For pagination, cursor-based pagination is the most powerful. Better use a base64 encoded form (so that the format is not intuitive thus no one will rely upon it)
This is a good example of pagination (github graphQL)

Request:

query myRepositories { 
  viewer { 
    login 
    repositories(first: 2, orderBy: {field: UPDATED_AT, direction: DESC}) { 
      edges { 
        cursor 
        node { 
          name 
        } 
      } 
      pageInfo { 
        endCursor 
        hasNextPage 
      } 
    } 
  } 
}

Response:

{ 
    "data": { 
        "viewer": { 
            "login": "quzhi1", 
            "repositories": { 
                "edges": [ 
                    { 
                        "cursor": "Y3Vyc29yOnYyOpK5MjAyMC0wMi0wMlQxNTozNzowMS0wODowMM4K7LIe", 
                        "node": { 
                            "name": "InterativeHistoryMapSinatra" 
                        } 
                    }, 
                    { 
                        "cursor": "Y3Vyc29yOnYyOpK5MjAyMC0wMS0yMFQxNDozOTo0Mi0wODowMM4N6ph9", 
                        "node": { 
                            "name": "rails_playground" 
                        } 
                    } 
                ], 
                "pageInfo": { 
                    "endCursor": "Y3Vyc29yOnYyOpK5MjAyMC0wMS0yMFQxNDozOTo0Mi0wODowMM4N6ph9", 
                    "hasNextPage": true 
                } 
            } 
        } 
    } 
}

Note 1: If you base64 decode the cursor, it has format like this `cursor:v2:2020-02-02T15:37:01-08:00`

Note 2: Cursor is on edge, not on node. "Edge" and "node" concept will let people know cursor is not a property of object, but the connection.

Note 3: PageInfo will tell you whether we reached the end of the list.

Note 4: With pageInfo, you don't even need the cursor field on each edge.

Global object identification

Every object should have an id. In this way you can fetch any object with this query:

query retrieveNodeById { 
  node(id: "MDQ6VXNlcjU1NzI1MzU=") { 
    id 
    ... on User { 
        login 
        bio 
        company 
        myEmail: email 
    } 
  } 
}

And the response is:

{ 
    "data": { 
        "node": { 
            "id": "MDQ6VXNlcjU1NzI1MzU=", 
            "login": "quzhi1", 
            "bio": "", 
            "company": "Stripe", 
            "myEmail": "[email protected]" 
        } 
    } 
}

Note 1

The object id in Github is actually a base64 encoding.

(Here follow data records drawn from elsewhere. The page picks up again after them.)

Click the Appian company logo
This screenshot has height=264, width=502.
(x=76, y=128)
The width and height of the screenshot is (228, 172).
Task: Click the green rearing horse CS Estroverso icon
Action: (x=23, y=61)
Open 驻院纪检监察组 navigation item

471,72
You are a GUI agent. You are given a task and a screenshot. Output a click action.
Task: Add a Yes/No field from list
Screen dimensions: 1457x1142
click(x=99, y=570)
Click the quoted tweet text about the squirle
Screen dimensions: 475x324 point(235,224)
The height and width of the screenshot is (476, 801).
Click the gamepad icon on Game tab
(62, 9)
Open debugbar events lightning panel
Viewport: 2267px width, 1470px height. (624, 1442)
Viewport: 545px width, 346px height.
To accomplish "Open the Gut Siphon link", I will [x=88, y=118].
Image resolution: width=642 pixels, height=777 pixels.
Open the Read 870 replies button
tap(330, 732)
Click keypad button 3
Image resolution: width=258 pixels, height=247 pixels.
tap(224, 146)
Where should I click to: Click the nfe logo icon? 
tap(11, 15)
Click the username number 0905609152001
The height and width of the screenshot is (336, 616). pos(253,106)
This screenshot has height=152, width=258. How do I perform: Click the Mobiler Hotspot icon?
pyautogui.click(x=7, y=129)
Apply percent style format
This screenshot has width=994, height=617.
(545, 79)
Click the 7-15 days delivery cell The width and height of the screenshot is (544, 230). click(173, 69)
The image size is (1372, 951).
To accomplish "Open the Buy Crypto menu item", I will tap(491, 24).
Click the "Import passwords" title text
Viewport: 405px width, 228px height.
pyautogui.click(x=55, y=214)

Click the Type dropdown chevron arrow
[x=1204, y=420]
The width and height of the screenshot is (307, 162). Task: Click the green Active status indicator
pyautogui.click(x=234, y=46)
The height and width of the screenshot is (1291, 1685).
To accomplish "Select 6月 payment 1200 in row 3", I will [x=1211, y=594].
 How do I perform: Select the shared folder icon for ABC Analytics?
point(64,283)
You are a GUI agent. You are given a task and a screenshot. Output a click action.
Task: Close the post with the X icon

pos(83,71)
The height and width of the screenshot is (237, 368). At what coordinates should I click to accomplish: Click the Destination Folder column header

User id "MDQ6VXNlcjU1NzI1MzU=" => "04:User5572535"
Repository id "MDEwOlJlcG9zaXRvcnkzODE3NjgwMg==" => "010:Repository38176802"
Issue id "MDU6SXNzdWU1Njg2MDM4MTY=" => "05:Issue568603816"

So my guess is, their global id is <database_shard>:<object_type><database_key>

Note 2

If the id is the same, it must be the same object.

Note 3:

This design is good, because when you fetch N items, you will get exactly N result. If one of the N items turns out to be null, then you will get null in place. You will love this when doing batch! (Think about Yahoo's sherpa batch api as a lesson)

Note 4

Global object id can be used in caching too. In the past, people will use cache key like `<url>:<response>`. Now, people can do `<object_id>:<object>`.